In Perth, Western Australia where I live, there has been a recent discussion of the limits of religious language. A question has been raised about whether the Easter Jesus may be said to have “appeared” and “disappeared” in a purely literal sense of those words. I am of the view
that, as in the case of attempted descriptions of God and the acts of God generally, a literal use of language in reference to the raising of Jesus from the dead by God, and in reference to God’s revealing of this mystery to the first witnesses, is not possible. This is for the following
reasons:
1. While a person might be said, in purely literal terms, to “appear” before a Magistrate, having come into court from somewhere else in the world, and, on the other hand, while there are many people who quite literally “disappear” each year, and hence are found in police lists of “missing persons,” I think that the resurrection involves something entirely different. Literal appearances and disappearances are necessarily “of a kind” that can be compared, but the resurrection appearances involve something incomparably different – something transcendent and entirely unique. This admittedly makes them difficult to talk about, but it certainly means they are not like ordinary or mundane appearances and disappearances of the kind that can be spoken of in a purely literal way.
In other words, it is because the appearing and disappearing of the Raised Christ is unique to his new highly exalted heavenly status (Philippians 2: 9–11), that his resurrection is beyond literal specification. Indeed, it is an ineffable mystery of God that is by definition “beyond words.” St Paul thus shows us a “mystery” (I Cor 15: 51. He shows but he does not tell – at least not in literal, matter-of-fact, or prosaic, language. He makes do with the kerygmatic summaries without resort to narratives of appearances, and is then obliged to rely on metaphor (ie the seed planted in the ground, which does not just pop back as a refurbished seed, but triggers the miracle of genuinely new life).

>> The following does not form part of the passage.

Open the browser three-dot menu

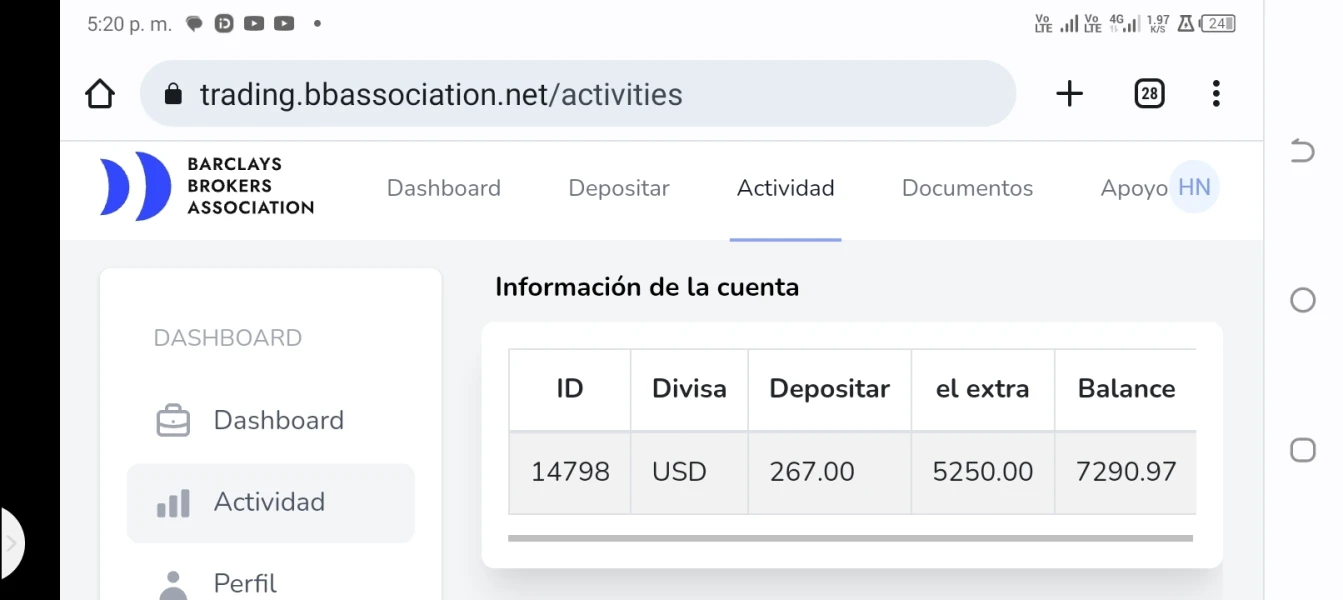point(1216,94)
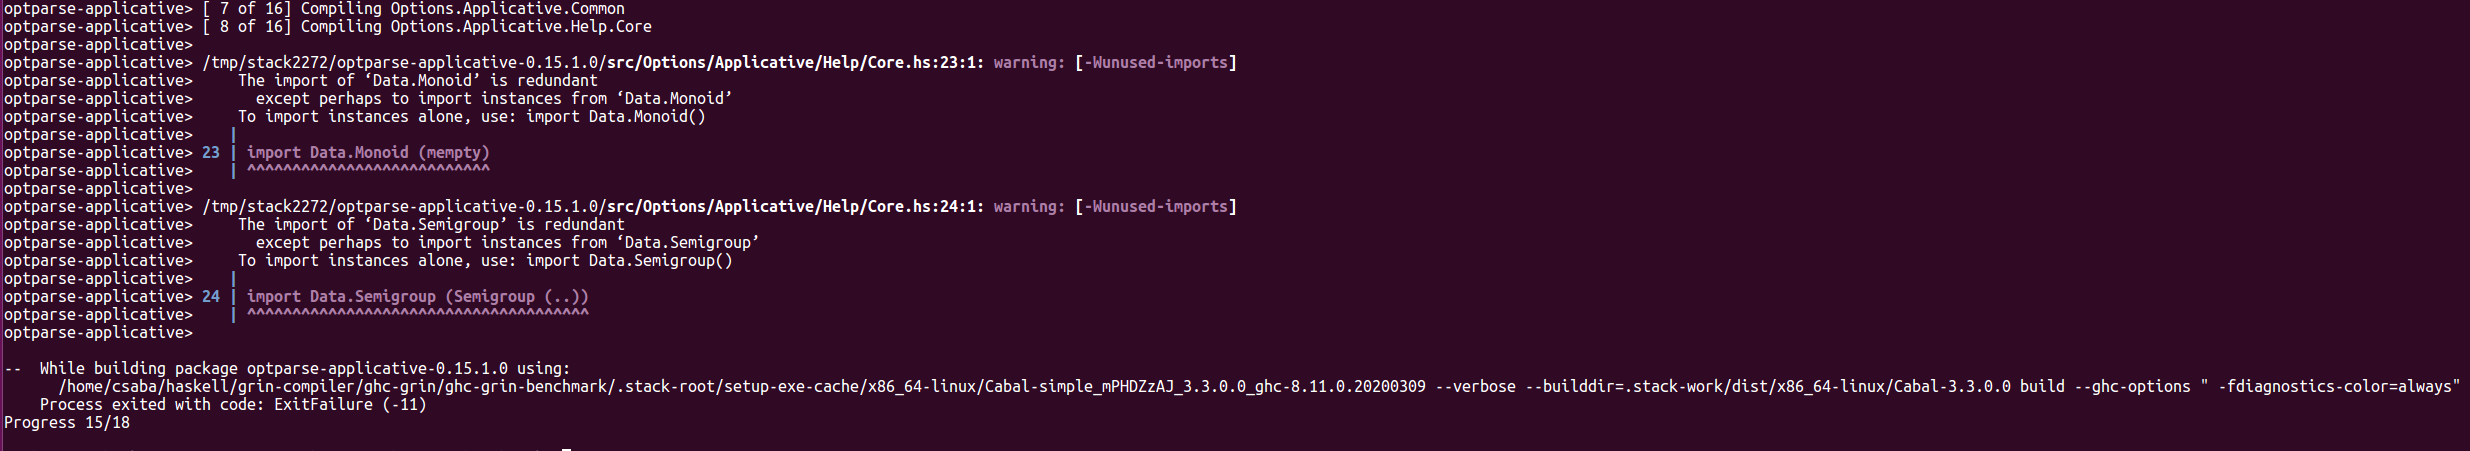This screenshot has width=2470, height=451.
Task: Click the --builddir=.stack-work option text
Action: coord(1768,387)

2. I am a bit surprised that some are prepared to venture that Christ appeared literally “in the flesh” to the original disciples and apparently quite differently as a “projection” to St Paul whose experience is described in terms of a light and a voice. However, Paul actually lists his Easter experience along with the others in I Cor 15, using the same word (ophthe/appeared), as though there were no difference at all. Indeed, his claim to be an apostle with a status equal to the others (I Cor 9.1) is undone if a differentiation is introduced. This is not to mention the problematic notion that Paul’s experience can be spoken of as a “projection” (which sounds suspiciously like the subject vision hypothesis of D F Strauss in the nineteenth-century). Luke’s three accounts of Paul’s experience (in Acts 9, 22, and 29) , while being significantly different with respect to who saw and heard what, at least affirms the objectivity of the experience in a way that is entirely in accord with Paul’s own account of things, which is far from being a mere “projection.”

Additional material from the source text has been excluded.